Locate each line in the entries below that contains the word "Click" and copy every such line in full.

━━━ Records shown

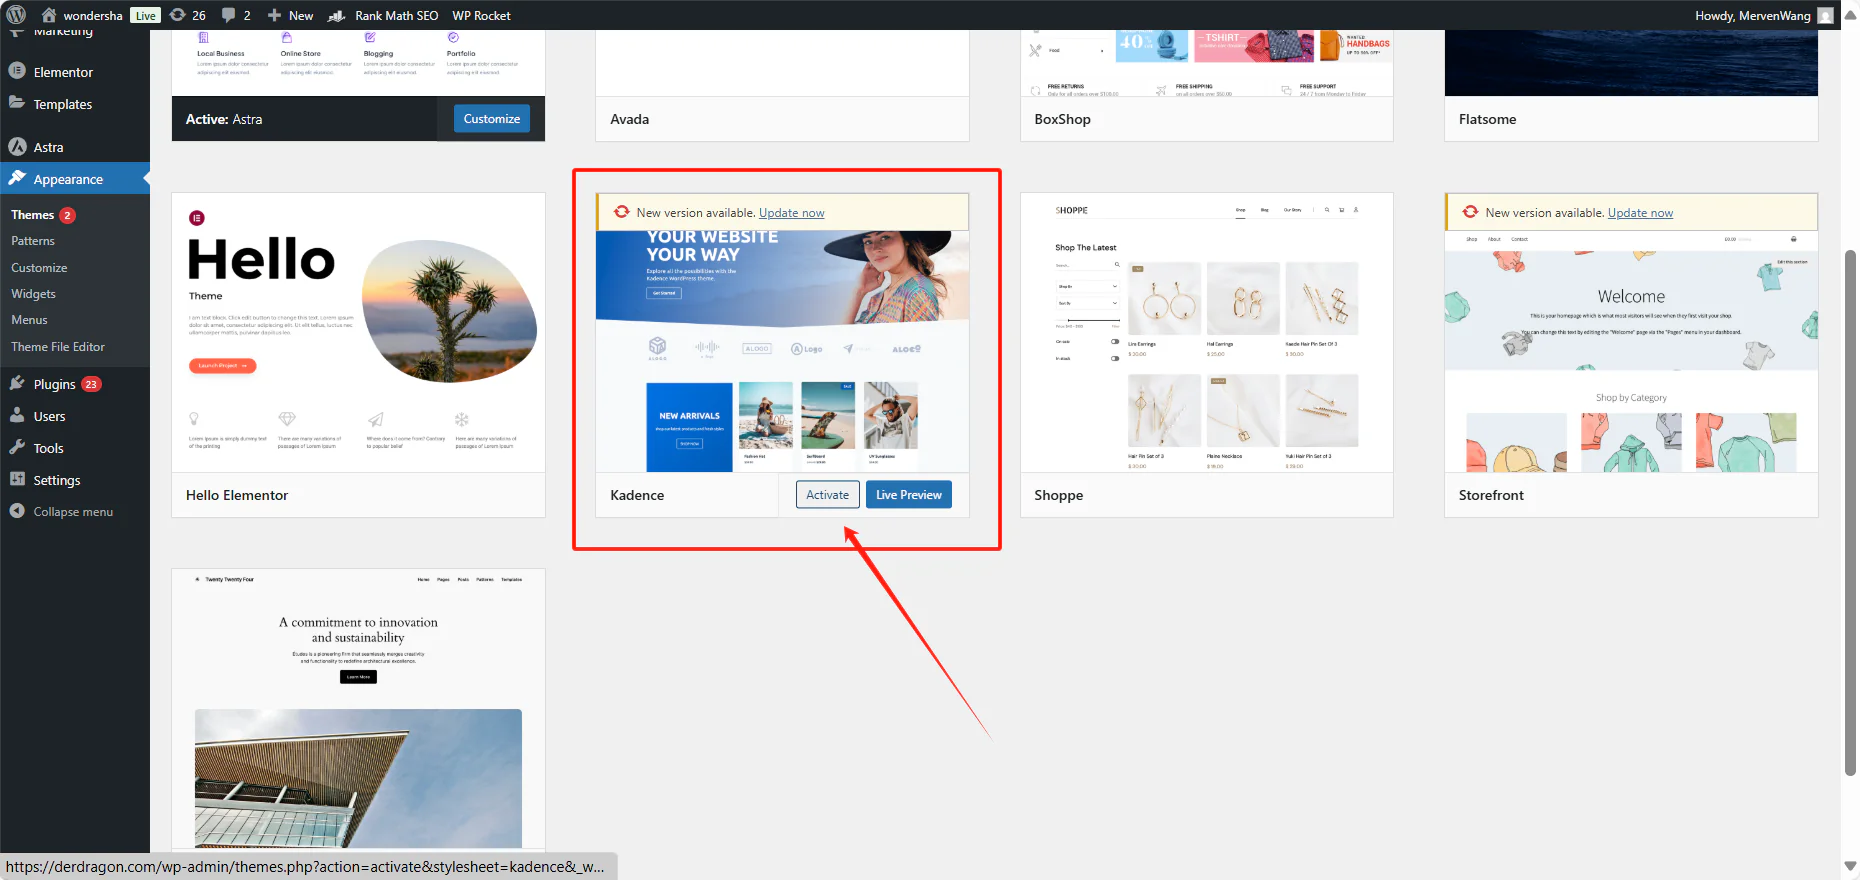Viewport: 1860px width, 880px height.
Task: Open the Astra sidebar menu
Action: (x=48, y=147)
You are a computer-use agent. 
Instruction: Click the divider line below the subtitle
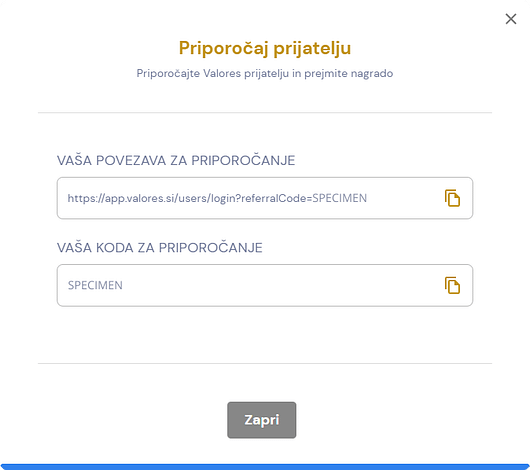(x=265, y=113)
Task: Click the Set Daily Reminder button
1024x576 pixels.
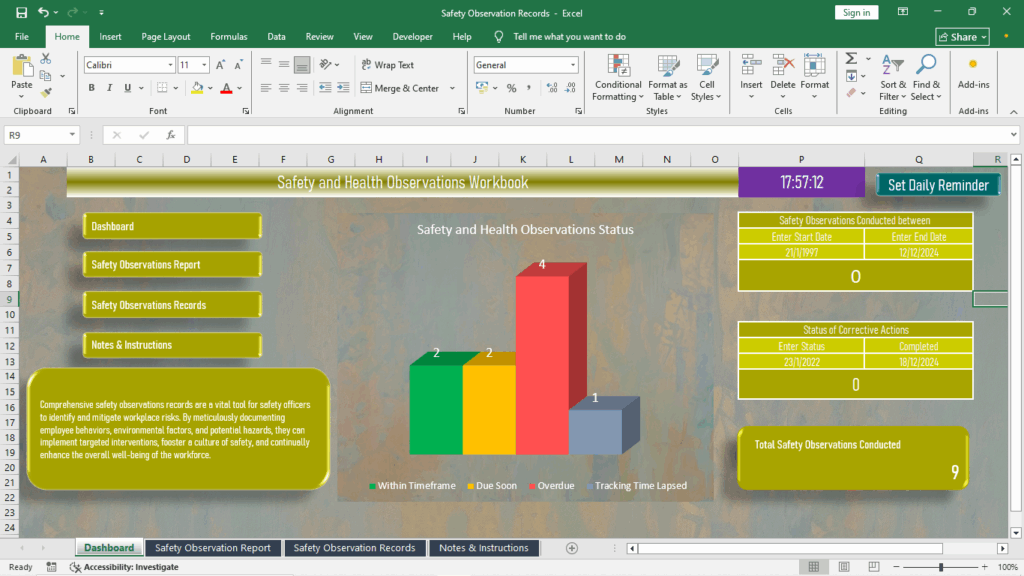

━━━━━━

Reply:
Instruction: Click the divider line below the subtitle
Task: Click the Set Daily Reminder button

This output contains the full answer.